Learning Multi-Index Models

Tuesday, April 15, 2025 - 4:15pm to 5:15pm
Refreshments: 
4:00 PM
Location: 
32-G449 (Kiva/Patil)
Speaker: 
Ilias Diakonikolas, UW Madison
Biography: 
Ilias Diakonikolas is the Lubar Professor in the Department of Computer Sciences at UW Madison. He obtained a Diploma in electrical and computer engineering from the National Technical University of Athens and a Ph.D. in computer science from Columbia University where he was advised by Mihalis Yannakakis. Before moving to UW, he was an Andrew and Erna Viterbi Early Career Chair at USC and a faculty member at the University of Edinburgh.
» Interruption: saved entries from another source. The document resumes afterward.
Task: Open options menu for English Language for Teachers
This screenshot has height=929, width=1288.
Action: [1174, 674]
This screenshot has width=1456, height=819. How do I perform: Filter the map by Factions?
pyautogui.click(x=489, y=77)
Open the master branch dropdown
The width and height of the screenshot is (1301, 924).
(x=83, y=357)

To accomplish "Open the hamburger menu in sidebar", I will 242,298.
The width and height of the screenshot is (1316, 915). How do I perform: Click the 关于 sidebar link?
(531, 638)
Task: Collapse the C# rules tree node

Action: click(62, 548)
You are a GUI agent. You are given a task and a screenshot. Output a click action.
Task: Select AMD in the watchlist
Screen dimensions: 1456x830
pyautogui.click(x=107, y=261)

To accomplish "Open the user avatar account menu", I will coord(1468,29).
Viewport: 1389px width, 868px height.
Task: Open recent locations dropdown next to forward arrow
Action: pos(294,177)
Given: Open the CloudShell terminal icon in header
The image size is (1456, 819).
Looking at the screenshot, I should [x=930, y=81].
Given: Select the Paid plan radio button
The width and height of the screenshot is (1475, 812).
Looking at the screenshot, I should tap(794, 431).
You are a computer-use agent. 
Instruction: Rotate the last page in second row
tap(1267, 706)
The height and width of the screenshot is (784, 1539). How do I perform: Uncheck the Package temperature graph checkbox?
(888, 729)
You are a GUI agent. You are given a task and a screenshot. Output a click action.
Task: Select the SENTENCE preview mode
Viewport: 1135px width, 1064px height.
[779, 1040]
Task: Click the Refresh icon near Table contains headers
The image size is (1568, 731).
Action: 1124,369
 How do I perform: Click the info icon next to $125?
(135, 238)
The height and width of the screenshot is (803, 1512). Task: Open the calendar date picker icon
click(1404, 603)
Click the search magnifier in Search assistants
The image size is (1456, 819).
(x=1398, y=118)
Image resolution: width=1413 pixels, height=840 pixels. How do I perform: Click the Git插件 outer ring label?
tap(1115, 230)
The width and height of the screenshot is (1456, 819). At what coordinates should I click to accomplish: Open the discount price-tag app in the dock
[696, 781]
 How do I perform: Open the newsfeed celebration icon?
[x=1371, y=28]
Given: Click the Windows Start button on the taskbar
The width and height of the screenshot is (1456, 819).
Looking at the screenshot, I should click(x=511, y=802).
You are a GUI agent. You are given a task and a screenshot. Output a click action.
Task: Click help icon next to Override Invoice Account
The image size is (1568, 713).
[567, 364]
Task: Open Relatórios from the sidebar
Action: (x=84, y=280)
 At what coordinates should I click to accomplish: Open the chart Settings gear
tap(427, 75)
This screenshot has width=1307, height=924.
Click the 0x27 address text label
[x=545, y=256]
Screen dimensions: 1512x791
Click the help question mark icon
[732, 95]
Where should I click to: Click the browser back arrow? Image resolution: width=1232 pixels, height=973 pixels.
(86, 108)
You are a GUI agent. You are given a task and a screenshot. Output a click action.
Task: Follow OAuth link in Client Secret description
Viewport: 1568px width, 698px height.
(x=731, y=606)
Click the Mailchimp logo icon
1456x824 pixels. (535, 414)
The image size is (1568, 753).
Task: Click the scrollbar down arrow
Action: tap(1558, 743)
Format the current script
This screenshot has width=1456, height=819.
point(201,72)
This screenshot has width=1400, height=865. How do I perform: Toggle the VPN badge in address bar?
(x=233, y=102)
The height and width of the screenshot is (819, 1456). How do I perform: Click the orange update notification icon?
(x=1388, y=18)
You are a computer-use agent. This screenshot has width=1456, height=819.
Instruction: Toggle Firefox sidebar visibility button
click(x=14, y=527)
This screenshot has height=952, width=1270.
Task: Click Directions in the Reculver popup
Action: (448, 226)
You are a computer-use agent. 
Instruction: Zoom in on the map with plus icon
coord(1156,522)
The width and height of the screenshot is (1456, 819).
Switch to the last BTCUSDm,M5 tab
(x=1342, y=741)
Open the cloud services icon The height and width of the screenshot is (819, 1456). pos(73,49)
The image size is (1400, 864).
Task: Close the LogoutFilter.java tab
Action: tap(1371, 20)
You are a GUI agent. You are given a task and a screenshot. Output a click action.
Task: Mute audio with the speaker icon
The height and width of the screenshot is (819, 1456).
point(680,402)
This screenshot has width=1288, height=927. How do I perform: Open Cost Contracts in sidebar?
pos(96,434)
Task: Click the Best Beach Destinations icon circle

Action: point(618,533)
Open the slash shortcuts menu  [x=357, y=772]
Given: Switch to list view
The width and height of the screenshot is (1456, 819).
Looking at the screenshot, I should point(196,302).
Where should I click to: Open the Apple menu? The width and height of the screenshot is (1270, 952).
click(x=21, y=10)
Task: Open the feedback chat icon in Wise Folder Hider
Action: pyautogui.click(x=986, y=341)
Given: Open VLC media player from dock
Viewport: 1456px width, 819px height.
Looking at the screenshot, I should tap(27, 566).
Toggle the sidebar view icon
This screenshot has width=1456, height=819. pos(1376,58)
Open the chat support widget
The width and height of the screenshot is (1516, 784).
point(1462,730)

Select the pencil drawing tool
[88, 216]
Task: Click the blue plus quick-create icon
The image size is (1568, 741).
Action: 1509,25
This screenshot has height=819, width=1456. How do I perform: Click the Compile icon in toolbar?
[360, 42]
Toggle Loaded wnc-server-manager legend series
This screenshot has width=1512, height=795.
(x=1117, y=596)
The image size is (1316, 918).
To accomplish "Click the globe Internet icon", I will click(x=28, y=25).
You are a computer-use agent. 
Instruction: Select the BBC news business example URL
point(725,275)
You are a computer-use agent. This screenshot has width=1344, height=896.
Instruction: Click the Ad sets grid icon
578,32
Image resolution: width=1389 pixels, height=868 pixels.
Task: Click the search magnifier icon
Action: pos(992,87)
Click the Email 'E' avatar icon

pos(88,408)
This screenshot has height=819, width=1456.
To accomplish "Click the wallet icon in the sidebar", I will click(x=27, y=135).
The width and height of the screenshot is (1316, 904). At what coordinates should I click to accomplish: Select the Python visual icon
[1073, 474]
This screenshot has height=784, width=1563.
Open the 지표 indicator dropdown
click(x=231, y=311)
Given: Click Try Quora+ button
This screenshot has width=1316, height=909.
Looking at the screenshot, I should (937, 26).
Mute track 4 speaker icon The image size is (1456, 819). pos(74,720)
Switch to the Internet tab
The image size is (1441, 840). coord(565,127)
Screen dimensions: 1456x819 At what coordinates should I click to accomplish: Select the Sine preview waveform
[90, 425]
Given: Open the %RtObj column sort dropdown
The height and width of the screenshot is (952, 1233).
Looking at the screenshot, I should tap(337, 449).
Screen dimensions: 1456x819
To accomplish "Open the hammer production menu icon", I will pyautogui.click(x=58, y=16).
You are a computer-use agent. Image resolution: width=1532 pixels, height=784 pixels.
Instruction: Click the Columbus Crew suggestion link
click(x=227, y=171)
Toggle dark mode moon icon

Prior to that, he was the Simons postdoctoral fellow in theoretical computer science at the University of California, Berkeley. His research is on the algorithmic foundations of massive data sets, in particular on designing efficient algorithms for fundamental problems in machine learning. He is a recipient of a Sloan Fellowship, an NSF CAREER Award, a Romnes Faculty Fellowship, a Google Faculty Research Award, a Marie Curie Fellowship, the best paper award at NeurIPS 2019, the IBM Research Pat Goldberg Best Paper Award, and an honorable mention in the George Nicholson competition from the INFORMS society. Ilias wrote with Daniel Kane the textbook "Algorithmic High-dimensional Robust Statistics" published by Cambridge University Press.

Multi-index models (MIMs) are functions that depend on the projection of the input onto a low-dimensional subspace. These models offer a powerful framework for studying various machine learning tasks, including multiclass linear classification, learning intersections of halfspaces,
and more complex neural networks. Despite extensive investigation, there remains a vast gap in our understanding of the efficient learnability of MIMs.

In this talk, we will survey recent algorithmic developments on learning MIMs, focusing on methods with provable performance guarantees.
In particular, we will present a robust learning algorithm for a broad class of well-behaved MIMs under the Gaussian distribution. A key feature of our algorithm is that its running time has fixed-degree polynomial dependence on the input dimension. We will also demonstrate how this framework leads to more efficient and noise-tolerant learners for multiclass linear classifiers and intersections of halfspaces.

Time permitting, we will highlight some of the many open problems in this area.

The main part of the talk is based on joint work with G. Iakovidis, D. Kane, and N. Zarifis.